→ Extracted records
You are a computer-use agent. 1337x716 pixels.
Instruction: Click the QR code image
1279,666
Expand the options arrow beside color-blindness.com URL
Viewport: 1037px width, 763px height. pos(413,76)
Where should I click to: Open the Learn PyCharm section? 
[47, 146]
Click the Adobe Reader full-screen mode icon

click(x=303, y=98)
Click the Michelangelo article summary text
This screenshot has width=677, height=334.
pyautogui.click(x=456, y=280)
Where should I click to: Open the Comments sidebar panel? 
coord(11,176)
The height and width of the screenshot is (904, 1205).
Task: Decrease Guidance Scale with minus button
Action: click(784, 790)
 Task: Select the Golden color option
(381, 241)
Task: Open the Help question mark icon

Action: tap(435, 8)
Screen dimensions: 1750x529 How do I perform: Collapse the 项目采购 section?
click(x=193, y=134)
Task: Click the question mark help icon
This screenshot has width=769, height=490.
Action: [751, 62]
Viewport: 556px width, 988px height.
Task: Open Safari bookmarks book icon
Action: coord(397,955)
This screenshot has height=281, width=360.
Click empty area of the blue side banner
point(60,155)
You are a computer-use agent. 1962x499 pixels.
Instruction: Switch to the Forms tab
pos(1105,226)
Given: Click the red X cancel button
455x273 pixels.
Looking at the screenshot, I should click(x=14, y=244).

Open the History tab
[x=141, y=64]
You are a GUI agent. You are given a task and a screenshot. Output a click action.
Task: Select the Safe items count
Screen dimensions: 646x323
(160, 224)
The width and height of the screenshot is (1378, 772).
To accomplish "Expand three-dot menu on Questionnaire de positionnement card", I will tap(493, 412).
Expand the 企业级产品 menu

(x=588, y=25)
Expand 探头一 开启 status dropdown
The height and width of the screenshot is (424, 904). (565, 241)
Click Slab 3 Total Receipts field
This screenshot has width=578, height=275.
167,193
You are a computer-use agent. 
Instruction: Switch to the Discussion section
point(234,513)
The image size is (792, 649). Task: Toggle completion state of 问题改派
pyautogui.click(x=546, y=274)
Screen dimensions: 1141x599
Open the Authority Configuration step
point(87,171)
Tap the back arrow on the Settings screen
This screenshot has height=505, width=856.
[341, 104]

→ SHORT EXERCISE
Pull out each line from the rows above that contains the word "section", and list those lines.

→ COMPLETE OUTPUT
Where should I click to: Open the Learn PyCharm section? 
Screen dimensions: 1750x529 How do I perform: Collapse the 项目采购 section?
Instruction: Switch to the Discussion section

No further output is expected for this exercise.